AUFGABEN
• a. Nenne alle Personen, die im Text über Aydan Özoguz und die Armenien-Resolution mit Namen vorkommen.
• b. Führe den Text über Aydan Özoguz und die Armenien-Resolution nach seinem letzten Satz weiter.

Henryk M. Broder / 01.06.2016 / 11:31 / Foto: Leonard Bentley / 3 / Seite ausdrucken

Die doppelte Frau Özoguz

Ausgerechnet die Integrationsbeauftragte der Bundesregierung, Aydan Özoguz, hat sich gegenüber der tagesschau gegen die Armenien-Resolution ausgesprochen, die der Bundestag morgen verabschieden will. Es sei zu erwarten, sagte sie, "dass durch diese Abstimmung Türen eher zugeschlagen und die geschichtliche Aufarbeitung zwischen der Türkei und Armenien sogar verhindert wird". Die Initiatoren der Abstimmung hätten außerdem "politische Motive". Sie ärgere sich über "die Instrumentalisierung dieses Themas".

Nun gilt Frau Özoguz sogar in ihrer eigenen Partei, der SPD, nicht als besonders helle, aber dieses Statement übertrifft in seiner Dämlichkeit noch die meisten Äußerungen von Sigmar Gabriel. Welche Motive sollen die Initiatoren einer Resolutin haben, wenn nicht politische? Und hatte die Türkei nicht 100 Jahre Zeit, die "geschichtliche Aufarbeitung" der "Ereignisse von 1915", wie der Völkermord an den Armeniern amtlich bezeichnet wird, voranzutreiben? Eine Aufarbeitung, die nicht stattgefunden hat, soll ausgerechnet durch eine späte Resolution des Bundestages verhindert werden? Will uns Frau Özoguz sagen, sie habe im Laufe ihrer politischen Karriere noch nichts "instrumentalisiert", nicht einmal ihre Herkunft? 

Nun hat die Integrationsbeauftragte nachgelegt. Auf ihrer FB-Seite gab sie eine weitere Erklärung ab:

Ich bin der Meinung, dass eine Abstimmung im Deutschen Bundestag über den Völkermord an den Armeniern nicht helfen wird, die Aufarbeitung und den Versöhnungsprozess in der Türkei voranzubringen. Ich befürchte vielmehr das Gegenteil, nämlich dass Ultranationalisten in der Türkei Auftrieb bekommen und sich die Fronten in der Türkei weiterhin verhärten. Denn jene, die meinen, mit dem einen Begriff Völkermord in einer Resolution des Deutschen Bundestages würde automatisch eine Aufarbeitung in der Türkei einhergehen, irren sich. Der Bundestag kann diese Resolution verabschieden, aber er ist nun mal kein Strafgerichtshof.

BEREITGESTELLTE DATENSÄTZE
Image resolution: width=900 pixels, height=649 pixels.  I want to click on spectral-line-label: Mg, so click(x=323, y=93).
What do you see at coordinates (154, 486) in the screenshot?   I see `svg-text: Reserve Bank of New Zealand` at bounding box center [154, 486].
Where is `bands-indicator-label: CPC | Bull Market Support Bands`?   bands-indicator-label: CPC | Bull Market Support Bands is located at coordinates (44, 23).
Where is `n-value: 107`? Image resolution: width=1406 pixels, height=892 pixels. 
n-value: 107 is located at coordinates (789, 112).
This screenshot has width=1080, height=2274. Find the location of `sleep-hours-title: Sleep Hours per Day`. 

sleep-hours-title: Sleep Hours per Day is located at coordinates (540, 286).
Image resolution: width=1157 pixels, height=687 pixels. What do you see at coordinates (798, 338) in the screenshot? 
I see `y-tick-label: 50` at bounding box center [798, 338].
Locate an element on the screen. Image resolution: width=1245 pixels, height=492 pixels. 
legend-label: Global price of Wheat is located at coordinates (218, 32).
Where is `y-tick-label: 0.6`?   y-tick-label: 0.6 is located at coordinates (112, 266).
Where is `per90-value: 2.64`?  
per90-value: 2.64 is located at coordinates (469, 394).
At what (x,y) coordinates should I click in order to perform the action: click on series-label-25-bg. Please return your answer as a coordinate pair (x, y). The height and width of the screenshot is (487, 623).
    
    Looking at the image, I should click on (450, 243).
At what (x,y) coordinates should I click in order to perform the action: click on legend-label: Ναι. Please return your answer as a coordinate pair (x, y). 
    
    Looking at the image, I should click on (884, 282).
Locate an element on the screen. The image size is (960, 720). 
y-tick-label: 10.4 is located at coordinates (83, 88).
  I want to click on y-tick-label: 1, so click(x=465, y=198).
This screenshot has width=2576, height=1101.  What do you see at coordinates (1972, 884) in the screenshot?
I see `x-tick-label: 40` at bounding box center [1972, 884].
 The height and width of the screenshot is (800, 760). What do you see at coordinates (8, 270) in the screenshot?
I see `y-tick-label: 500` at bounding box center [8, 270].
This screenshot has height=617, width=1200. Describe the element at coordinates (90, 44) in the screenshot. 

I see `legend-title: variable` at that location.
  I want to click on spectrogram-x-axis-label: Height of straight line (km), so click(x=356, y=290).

ERGEBNISSE
• a. Henryk M. Broder, Leonard Bentley, Aydan Özoguz, Sigmar Gabriel

• b.
Wir stimmen am Donnerstag über den Inhalt der Resolution ab und nicht darüber, ob es sinnvoll ist, eine solche im Deutschen Bundestag zu beschließen. Diese Skepsis über die Sinnhaftigkeit des Antrags und eine solche Abstimmung im Deutschen Bundestag ändert aber nichts an meiner grundsätzlichen Haltung, dass es sich bei den Verbrechen an der armenischen Bevölkerung in der Türkei um einen Völkermord handelt. Deshalb stimme ich auch zu.

Das ist praktizierte Dialektik im Dienste des Partei- und Familienfriedens. Privat ist Frau Özoguz der Meinung, dass es sich bei den Verbrechen an der armenischen Bevölkerung in der Türkei um einen Völkermord handelt",  deshalb stimmt sie der Resolution zu, die sie allerdings ablehnt, weil sie nicht möchte, dass Ultranationalisten in der Türkei Auftrieb bekommen und sich die Fronten weiterhin verhärten. Als ob die Ultranationalisten, wenn immer sie damit meint, auf eine Resolution des Bundestages angewiesen und die Fronten nicht längst verhärtet wären. Wenn die Armenier freilich so klug wären, weitere 100 Jahre darauf zu warten, dass die Türkei den Völkermord "aufarbeitet", könnten sie wesentlich zur Entspannung beitragen und den türkischen Ultranationalisten den Wind aus den Segeln nehmen. Und dann hätte auch Frau Özoguz mit einer Resolution des Bundestages kein Problem.

Nach der Armenien-Abstimmung wissen wir mehr.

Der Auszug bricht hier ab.